Sales by U.S. stores open at least a year fell 1.6 percent in the three months ended Jan. 31, the Bentonville, Arkansas- based company said today in a statement. Wal-Mart (NYSE:WMT) had projected sales to decline no more than 1 percent. The retailer reduced prices on laptop computers, along with turkeys and cranberry sauce for holiday meals, as job losses crimped demand.
"Price deflation is hurting sales" was one of the comments they made.
Price deflation, eh?
I can confirm this is everywhere. Places that I don't expect to run sales at all are. Big time: 2-for-1 (what is called "bogo" in the business, or "buy one get one"), 70% discounts and other similar schemes. The local Publix (OTCPK:PUSH) food retailer has, over the last couple of months, stepped up big with the discounting in what is pretty clearly an attempt to keep people in the stores.
Over President's Day weekend I was traveling and stopped in a significant regional mall. It was dead. Really, really dead. This same mall saw me over the holiday and at the time it looked like any ordinary weekend. This time, which was an "ordinary weekend", you could have fired a howitzer "up the middle" with the only casualties being the $40,000 cars they had parked in the walkways to try to entice people into even more conspicuous consumption (without apparent success, I might add).
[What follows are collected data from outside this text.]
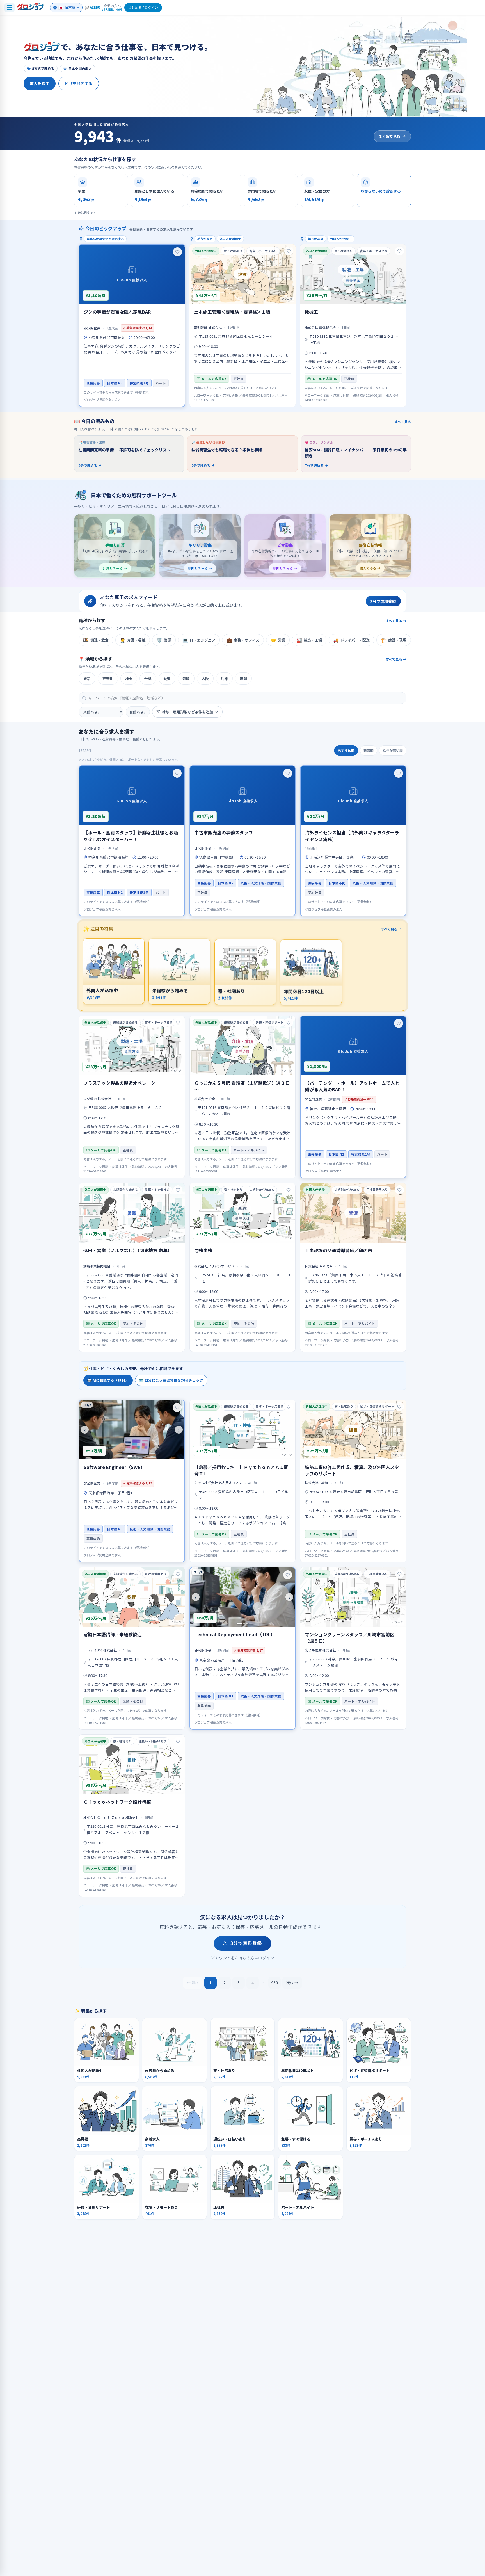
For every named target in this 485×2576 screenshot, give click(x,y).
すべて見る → (396, 620)
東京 (87, 678)
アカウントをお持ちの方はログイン (242, 1958)
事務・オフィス (243, 639)
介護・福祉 (132, 639)
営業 (278, 639)
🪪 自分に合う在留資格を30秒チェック (171, 1380)
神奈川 (107, 678)
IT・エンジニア (198, 639)
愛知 (167, 678)
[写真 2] (135, 1456)
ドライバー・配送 (351, 639)
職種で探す (137, 711)
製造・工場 (309, 639)
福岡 (243, 678)
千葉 (148, 678)
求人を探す (39, 83)
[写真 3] (247, 1623)
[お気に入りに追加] (177, 251)
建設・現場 (393, 639)
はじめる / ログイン (143, 7)
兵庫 (224, 678)
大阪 (205, 678)
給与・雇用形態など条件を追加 (187, 712)
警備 (164, 639)
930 (274, 1982)
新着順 (368, 750)
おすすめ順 (346, 750)
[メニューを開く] (9, 7)
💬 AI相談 (92, 7)
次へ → (292, 1982)
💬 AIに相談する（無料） (108, 1380)
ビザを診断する (78, 83)
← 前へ (193, 1982)
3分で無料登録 (246, 1943)
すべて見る (402, 421)
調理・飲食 (96, 639)
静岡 (186, 678)
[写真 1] (129, 1456)
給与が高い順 (393, 750)
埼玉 (128, 678)
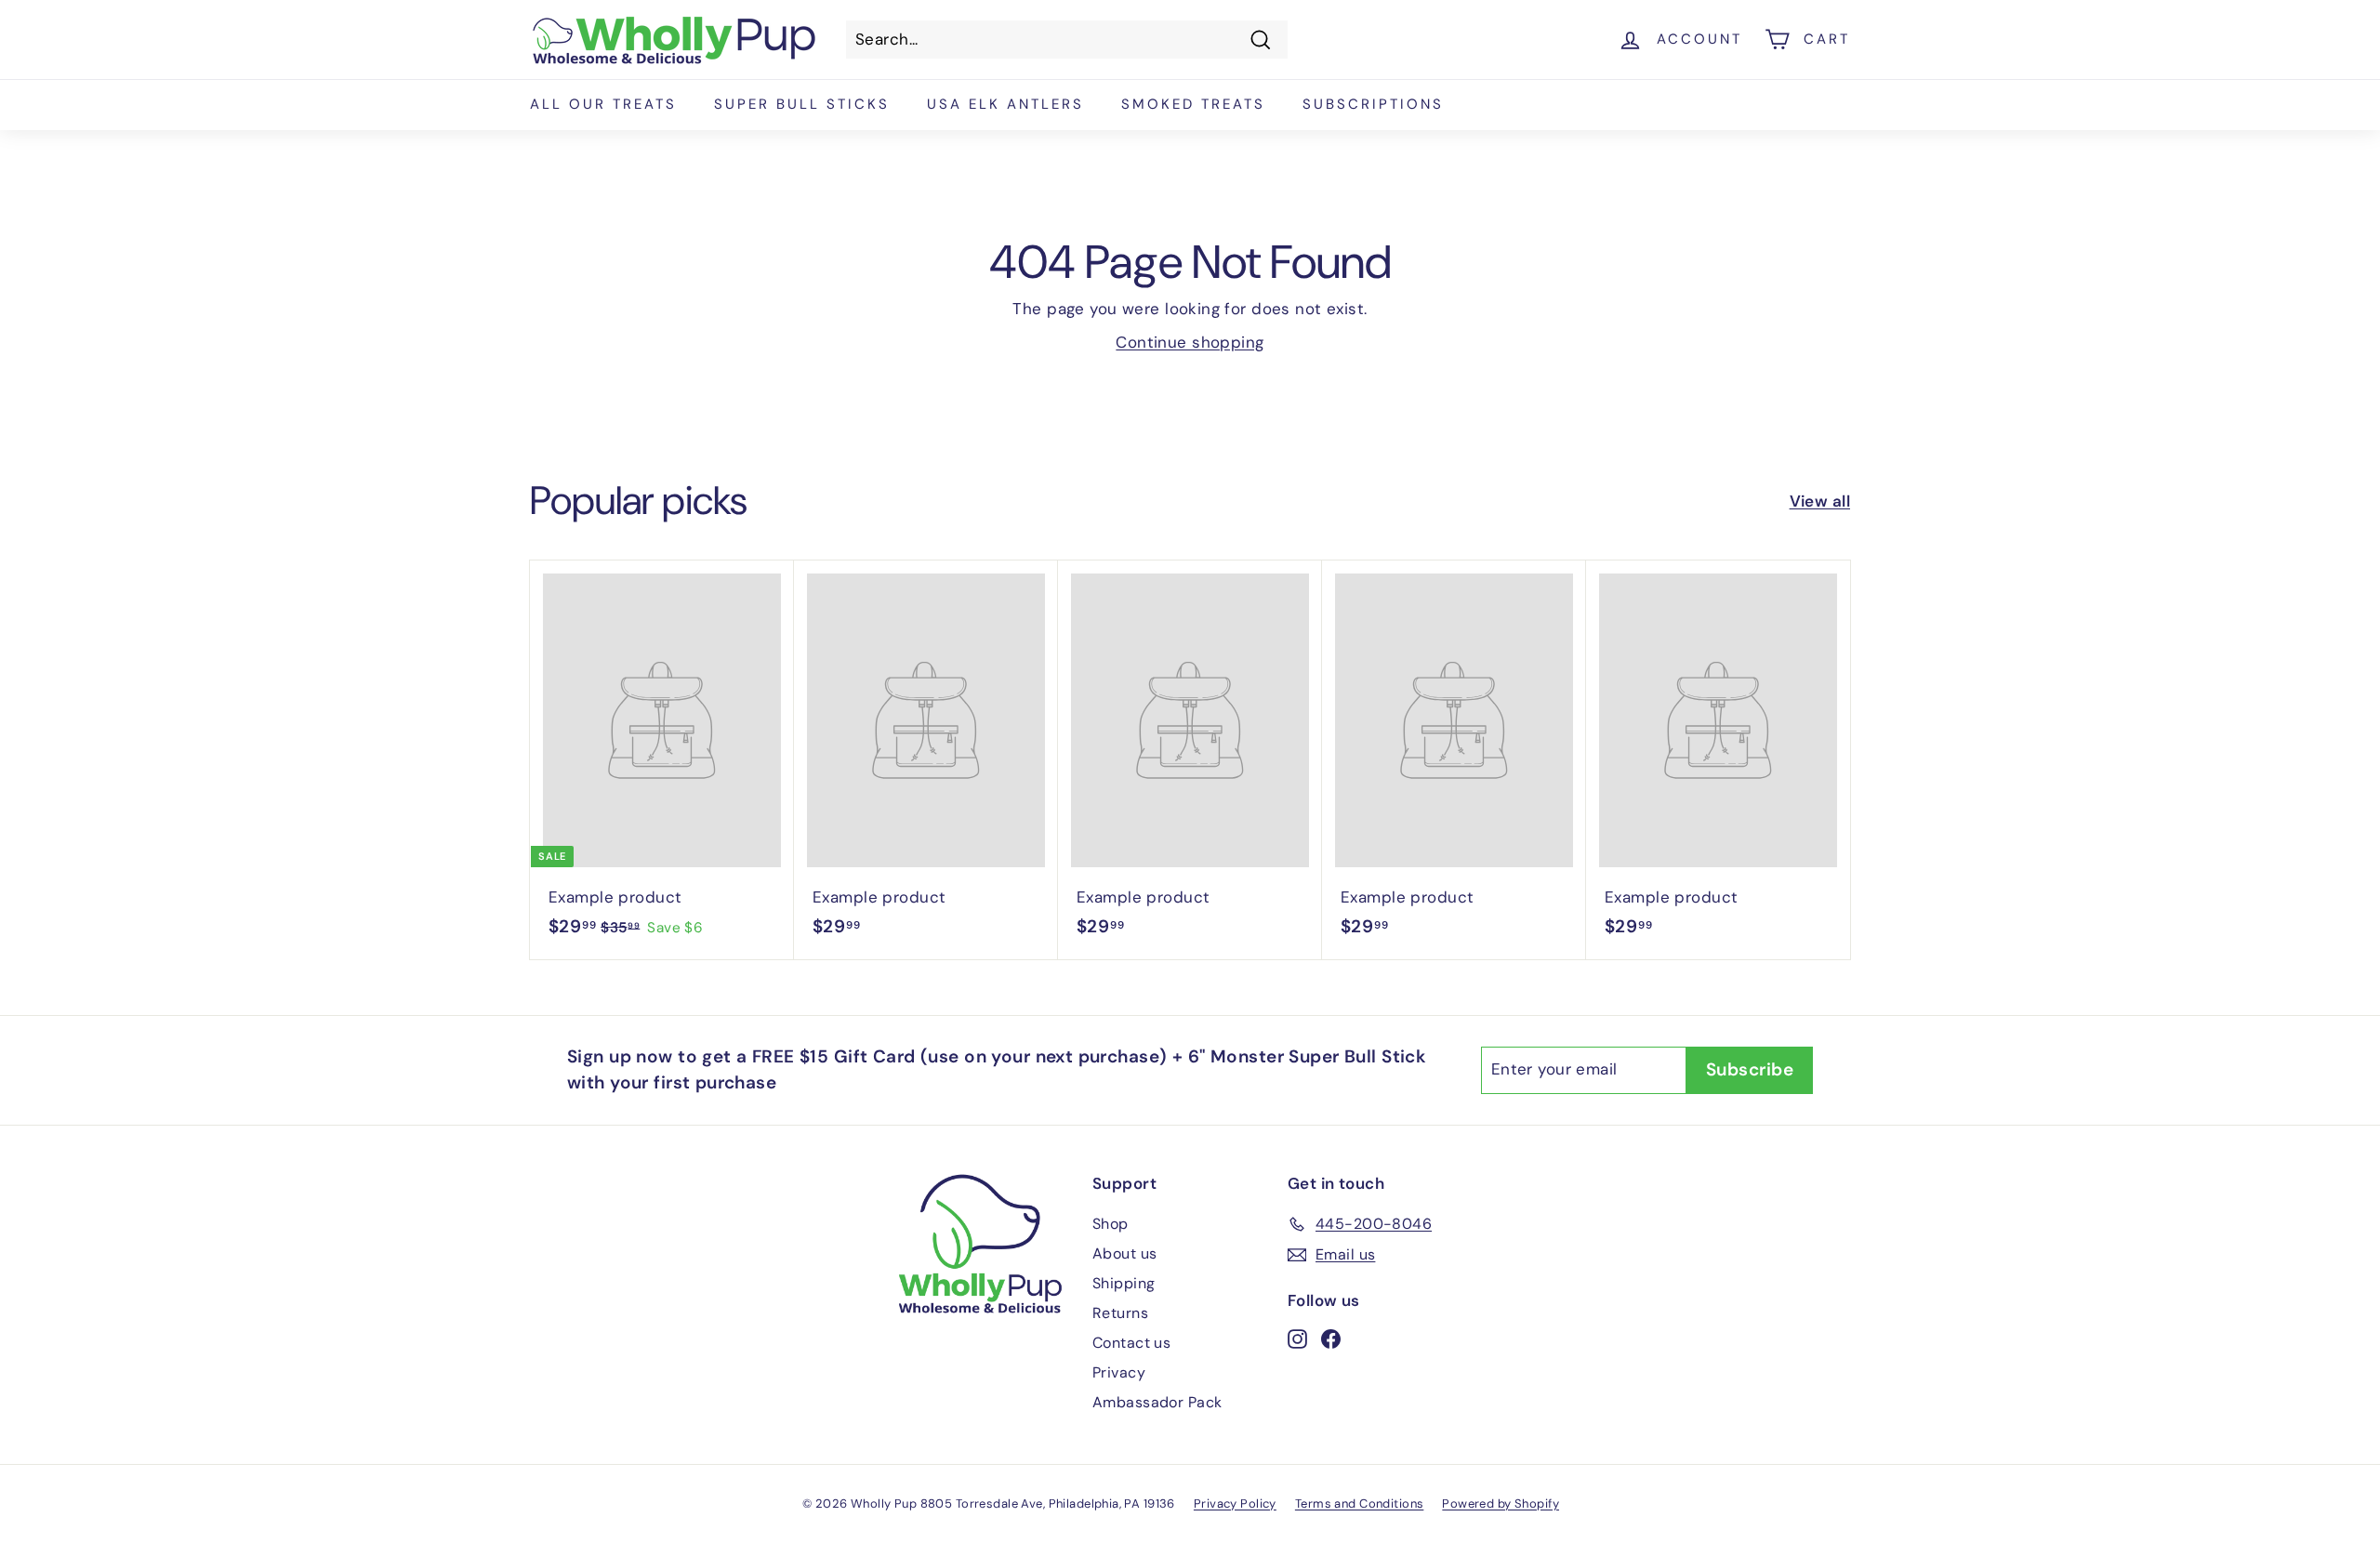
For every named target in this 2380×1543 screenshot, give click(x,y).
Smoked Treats (1193, 104)
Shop (1110, 1223)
Bloomberg's story reports a 1.6% decline in same-store sales, but fails to mention the 2% decline in US stores. Oops. AP's story leads with a "profit rises 22% in the 4th quarter!" screamer, but as usual the mainstream mess neglects to include in the first line of copy that this is expected, since the last quarter of the year includes this holiday we call Christmas.
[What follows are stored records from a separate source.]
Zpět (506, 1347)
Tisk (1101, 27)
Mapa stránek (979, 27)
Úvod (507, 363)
So we have a bottom line beat and the top-line looks decent, but it's all new store adds (which of course cost money to put in). Same store sales, which AP also neglects to point out, fell 2% in US stores, were weak - and below expectations.
The pundits all are trying to spin this as "oh that's just their demographic", while forgetting that the majority of American households are in Wal-Mart's "demographic" - that is, anyone other than Wall Street banksters who managed to asset-strip off tens of billions in bonuses last year.
Out in the real world, Americans are just as broke as they were a year ago, and perhaps more so. Job prospects stink and the economic picture is not bright - unless you're a bankster or their cronies in the mainstream media, of course.